§ WHAT YOU WILL DO: Retype the lines below without any changes, beginning with the line that contains "Screen dimensions: 1568x485" and continuing through the line that contains "[x=140, y=28]".
%%
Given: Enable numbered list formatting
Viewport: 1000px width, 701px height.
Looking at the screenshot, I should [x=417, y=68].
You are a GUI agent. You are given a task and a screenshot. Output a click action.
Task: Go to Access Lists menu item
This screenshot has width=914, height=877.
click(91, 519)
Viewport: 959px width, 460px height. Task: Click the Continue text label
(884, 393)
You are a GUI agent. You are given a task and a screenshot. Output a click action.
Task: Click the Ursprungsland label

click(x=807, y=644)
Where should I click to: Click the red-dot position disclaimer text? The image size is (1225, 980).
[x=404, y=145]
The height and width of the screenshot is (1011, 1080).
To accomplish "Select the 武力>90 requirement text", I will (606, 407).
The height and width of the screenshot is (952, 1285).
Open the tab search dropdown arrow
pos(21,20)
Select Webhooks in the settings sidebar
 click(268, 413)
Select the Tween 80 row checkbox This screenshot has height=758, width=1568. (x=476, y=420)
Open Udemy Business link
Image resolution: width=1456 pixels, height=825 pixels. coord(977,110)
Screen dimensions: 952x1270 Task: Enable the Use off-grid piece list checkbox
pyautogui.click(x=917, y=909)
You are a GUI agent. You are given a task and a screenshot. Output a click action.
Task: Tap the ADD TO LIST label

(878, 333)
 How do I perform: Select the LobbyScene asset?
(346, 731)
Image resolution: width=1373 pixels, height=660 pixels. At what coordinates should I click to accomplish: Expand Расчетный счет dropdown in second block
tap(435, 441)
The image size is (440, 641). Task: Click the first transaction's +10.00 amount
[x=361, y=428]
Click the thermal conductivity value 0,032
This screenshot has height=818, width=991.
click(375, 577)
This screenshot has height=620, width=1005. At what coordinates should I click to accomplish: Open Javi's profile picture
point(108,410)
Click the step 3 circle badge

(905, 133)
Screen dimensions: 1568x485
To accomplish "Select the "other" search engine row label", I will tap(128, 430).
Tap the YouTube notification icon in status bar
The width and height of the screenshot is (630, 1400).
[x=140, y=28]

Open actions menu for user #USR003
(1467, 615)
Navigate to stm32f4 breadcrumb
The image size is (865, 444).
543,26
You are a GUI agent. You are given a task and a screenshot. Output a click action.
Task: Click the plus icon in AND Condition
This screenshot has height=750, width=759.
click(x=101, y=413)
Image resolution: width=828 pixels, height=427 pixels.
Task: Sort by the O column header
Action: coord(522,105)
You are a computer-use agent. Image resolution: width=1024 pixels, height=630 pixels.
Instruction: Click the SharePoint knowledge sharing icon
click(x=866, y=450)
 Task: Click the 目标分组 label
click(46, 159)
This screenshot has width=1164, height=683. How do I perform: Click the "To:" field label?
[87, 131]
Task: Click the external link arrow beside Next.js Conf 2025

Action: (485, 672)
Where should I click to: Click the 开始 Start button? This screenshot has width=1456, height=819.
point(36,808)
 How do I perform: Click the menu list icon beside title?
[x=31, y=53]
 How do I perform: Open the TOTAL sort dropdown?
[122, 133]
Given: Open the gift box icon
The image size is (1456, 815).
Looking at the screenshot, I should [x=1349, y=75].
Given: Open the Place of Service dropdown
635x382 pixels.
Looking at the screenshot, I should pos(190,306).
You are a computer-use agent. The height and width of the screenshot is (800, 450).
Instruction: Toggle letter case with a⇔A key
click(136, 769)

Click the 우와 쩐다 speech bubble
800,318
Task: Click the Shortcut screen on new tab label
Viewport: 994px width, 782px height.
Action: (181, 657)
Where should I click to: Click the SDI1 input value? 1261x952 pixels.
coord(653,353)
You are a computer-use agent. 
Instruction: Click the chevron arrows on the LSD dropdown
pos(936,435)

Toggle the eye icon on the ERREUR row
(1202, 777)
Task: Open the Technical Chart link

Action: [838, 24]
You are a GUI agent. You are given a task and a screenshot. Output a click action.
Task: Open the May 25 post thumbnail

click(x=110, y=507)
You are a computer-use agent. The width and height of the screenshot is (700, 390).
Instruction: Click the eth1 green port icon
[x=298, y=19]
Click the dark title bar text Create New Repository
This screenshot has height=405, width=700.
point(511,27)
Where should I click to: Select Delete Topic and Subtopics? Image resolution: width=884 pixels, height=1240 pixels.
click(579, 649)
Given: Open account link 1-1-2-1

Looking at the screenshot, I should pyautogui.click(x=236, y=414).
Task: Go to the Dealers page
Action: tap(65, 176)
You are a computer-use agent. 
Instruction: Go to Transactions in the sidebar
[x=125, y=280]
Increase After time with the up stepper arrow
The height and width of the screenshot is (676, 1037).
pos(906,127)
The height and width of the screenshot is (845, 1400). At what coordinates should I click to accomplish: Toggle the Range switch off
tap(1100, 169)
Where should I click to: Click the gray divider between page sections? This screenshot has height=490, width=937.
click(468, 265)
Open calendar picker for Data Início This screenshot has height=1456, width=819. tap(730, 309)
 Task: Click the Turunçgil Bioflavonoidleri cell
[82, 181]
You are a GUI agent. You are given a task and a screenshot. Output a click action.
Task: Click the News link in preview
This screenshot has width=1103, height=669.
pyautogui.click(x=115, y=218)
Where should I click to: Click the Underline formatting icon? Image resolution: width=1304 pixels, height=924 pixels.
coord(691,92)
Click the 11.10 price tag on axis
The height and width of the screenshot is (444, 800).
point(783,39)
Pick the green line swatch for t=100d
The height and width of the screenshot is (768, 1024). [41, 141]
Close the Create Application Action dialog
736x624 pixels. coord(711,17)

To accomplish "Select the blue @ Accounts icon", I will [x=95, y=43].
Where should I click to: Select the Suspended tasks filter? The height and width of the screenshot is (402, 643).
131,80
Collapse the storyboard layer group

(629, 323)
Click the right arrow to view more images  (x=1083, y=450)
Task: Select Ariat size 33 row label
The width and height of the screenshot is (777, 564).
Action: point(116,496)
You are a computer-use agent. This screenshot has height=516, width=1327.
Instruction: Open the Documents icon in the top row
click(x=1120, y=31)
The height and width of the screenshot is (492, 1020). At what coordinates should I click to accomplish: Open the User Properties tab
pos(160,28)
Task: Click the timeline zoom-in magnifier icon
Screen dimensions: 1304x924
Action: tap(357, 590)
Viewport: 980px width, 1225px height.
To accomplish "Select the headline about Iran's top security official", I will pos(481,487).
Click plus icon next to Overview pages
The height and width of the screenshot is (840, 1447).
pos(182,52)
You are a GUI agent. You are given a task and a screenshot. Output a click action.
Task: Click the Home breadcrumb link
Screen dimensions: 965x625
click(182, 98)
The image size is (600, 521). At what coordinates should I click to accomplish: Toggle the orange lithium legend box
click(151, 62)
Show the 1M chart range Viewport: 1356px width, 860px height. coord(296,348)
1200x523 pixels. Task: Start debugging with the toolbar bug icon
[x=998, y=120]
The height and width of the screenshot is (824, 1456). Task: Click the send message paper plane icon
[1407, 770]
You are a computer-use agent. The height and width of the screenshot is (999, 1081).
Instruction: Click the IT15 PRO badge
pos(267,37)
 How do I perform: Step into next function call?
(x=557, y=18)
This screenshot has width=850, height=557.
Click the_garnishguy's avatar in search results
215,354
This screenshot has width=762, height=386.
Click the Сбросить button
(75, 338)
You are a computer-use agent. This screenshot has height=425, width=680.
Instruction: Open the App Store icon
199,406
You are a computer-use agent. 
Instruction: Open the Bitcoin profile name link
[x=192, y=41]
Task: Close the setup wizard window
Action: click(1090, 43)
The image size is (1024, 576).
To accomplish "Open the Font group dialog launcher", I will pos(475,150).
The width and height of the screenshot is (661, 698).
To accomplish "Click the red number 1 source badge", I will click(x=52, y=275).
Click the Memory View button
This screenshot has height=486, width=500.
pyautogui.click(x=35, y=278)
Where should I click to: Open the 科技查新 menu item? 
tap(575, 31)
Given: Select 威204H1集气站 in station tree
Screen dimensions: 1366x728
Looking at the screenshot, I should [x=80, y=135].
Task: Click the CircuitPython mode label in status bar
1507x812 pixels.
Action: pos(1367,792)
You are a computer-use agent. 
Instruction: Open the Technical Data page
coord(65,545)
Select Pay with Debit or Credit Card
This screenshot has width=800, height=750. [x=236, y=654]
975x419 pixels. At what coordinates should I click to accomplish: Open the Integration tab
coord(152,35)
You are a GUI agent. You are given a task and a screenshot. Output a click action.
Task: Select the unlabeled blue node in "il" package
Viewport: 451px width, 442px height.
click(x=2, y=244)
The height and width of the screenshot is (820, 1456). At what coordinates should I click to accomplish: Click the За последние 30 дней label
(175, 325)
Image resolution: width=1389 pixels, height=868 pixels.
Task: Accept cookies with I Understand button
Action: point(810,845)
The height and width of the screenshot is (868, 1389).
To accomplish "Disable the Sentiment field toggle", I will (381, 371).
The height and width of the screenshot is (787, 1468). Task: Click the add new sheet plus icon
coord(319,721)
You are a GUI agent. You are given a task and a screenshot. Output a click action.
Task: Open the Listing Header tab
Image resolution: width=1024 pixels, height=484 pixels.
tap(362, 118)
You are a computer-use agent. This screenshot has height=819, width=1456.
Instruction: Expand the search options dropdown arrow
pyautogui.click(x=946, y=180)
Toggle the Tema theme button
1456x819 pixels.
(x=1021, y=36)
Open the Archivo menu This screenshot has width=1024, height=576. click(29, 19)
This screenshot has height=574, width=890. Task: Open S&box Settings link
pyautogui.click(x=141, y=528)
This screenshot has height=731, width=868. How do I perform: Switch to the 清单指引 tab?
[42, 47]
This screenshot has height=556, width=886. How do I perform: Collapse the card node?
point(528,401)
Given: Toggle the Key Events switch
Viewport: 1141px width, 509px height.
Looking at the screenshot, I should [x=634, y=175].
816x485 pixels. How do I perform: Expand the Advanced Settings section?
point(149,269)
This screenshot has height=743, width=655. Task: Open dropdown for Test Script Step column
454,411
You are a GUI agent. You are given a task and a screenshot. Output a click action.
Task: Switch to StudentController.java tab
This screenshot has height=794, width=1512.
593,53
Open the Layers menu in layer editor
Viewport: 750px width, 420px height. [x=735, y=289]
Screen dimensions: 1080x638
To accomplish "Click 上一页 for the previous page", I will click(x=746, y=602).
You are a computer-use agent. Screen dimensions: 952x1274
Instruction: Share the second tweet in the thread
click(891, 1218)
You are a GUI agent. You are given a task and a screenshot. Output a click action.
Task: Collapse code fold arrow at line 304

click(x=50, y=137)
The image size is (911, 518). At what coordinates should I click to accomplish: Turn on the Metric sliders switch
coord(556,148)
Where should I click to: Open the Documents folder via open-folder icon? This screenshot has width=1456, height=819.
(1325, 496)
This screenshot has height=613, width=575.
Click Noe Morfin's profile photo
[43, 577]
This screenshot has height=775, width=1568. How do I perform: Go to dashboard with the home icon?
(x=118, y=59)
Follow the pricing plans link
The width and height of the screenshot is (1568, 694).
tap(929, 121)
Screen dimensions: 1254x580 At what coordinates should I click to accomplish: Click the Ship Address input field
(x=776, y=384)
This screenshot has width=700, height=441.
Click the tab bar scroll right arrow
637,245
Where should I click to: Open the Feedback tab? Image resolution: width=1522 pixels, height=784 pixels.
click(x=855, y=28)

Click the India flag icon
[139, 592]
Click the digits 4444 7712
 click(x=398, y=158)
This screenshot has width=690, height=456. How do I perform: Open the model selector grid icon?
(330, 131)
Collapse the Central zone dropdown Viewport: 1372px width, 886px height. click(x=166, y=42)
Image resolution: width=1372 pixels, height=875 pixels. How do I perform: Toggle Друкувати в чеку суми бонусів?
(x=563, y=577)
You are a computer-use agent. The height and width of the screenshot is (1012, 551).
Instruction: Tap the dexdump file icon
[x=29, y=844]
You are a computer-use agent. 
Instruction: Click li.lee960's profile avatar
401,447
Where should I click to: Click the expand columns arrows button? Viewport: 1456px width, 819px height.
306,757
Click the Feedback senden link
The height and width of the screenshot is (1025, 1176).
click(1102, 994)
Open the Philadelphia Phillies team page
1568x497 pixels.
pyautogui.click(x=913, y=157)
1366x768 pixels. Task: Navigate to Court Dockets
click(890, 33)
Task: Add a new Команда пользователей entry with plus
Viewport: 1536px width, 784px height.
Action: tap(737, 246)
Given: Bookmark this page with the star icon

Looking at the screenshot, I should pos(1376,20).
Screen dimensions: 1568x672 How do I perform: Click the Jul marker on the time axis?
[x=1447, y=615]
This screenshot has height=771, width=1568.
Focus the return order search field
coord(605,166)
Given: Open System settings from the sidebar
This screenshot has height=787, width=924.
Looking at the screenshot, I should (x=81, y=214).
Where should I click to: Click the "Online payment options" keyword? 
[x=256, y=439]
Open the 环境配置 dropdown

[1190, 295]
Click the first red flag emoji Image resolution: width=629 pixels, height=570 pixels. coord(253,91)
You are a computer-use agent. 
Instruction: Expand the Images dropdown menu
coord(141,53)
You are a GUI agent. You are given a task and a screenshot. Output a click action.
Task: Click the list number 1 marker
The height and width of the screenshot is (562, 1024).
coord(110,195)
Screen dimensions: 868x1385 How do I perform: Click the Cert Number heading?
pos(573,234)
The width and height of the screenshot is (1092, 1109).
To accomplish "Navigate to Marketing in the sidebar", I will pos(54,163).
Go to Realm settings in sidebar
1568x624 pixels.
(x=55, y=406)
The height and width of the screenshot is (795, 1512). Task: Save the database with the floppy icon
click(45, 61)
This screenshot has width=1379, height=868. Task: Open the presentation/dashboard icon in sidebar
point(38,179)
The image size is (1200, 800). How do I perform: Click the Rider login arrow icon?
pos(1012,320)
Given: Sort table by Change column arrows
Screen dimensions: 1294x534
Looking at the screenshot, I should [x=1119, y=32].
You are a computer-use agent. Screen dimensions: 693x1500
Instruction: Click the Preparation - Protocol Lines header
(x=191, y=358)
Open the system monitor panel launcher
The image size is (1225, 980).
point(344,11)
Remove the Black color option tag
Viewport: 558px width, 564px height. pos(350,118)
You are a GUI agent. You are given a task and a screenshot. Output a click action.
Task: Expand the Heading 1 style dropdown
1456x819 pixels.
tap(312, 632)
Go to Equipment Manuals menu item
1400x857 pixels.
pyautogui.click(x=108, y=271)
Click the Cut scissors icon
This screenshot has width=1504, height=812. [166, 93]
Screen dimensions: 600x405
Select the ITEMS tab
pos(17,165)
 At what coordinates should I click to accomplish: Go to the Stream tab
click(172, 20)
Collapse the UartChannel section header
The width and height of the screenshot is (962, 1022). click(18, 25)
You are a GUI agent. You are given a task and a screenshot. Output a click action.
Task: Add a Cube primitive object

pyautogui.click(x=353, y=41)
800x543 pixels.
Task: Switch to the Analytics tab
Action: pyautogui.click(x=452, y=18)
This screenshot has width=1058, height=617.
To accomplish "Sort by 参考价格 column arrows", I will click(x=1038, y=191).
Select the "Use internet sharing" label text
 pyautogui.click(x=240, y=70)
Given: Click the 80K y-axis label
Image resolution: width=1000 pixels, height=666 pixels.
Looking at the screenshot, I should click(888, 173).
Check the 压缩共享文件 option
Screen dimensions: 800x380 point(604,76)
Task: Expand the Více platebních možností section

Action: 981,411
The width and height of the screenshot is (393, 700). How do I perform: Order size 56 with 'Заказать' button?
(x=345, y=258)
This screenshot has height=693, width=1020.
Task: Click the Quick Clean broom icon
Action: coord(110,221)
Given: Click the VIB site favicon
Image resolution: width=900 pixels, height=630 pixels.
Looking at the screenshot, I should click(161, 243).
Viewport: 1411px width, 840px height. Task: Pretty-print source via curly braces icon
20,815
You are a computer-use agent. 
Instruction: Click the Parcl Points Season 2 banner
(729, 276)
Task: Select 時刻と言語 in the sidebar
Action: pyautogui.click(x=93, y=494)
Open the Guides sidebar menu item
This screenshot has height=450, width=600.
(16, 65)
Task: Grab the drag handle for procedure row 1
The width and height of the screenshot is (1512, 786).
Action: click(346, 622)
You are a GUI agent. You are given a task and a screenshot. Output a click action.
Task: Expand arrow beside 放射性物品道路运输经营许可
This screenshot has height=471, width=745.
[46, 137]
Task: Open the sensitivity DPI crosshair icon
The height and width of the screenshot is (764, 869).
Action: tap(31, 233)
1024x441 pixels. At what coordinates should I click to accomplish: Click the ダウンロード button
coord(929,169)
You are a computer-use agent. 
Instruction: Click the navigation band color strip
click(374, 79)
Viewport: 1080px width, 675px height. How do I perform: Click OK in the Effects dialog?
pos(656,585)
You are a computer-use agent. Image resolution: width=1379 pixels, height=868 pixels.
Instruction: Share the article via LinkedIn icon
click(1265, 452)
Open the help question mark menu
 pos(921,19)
%%
§ ANSWER TO THIS PROBLEM:
Screen dimensions: 1568x485
To accomplish "Select the "other" search engine row label", I will tap(128, 430).
Tap the YouTube notification icon in status bar
The width and height of the screenshot is (630, 1400).
[x=140, y=28]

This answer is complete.